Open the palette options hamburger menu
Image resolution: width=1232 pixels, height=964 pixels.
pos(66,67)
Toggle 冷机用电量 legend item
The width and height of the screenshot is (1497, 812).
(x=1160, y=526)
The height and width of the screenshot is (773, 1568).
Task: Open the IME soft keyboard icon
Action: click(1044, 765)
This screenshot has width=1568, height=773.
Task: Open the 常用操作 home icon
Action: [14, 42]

• • • • •

■ EXERCISE AIM ■
Exactly the lines from the one holding "Image resolution: width=1232" to the final line of the listing, both included, must make up the answer.

■ TASK RESULT ■
Image resolution: width=1232 pixels, height=964 pixels.
pos(66,67)
Toggle 冷机用电量 legend item
The width and height of the screenshot is (1497, 812).
(x=1160, y=526)
The height and width of the screenshot is (773, 1568).
Task: Open the IME soft keyboard icon
Action: click(1044, 765)
This screenshot has width=1568, height=773.
Task: Open the 常用操作 home icon
Action: [14, 42]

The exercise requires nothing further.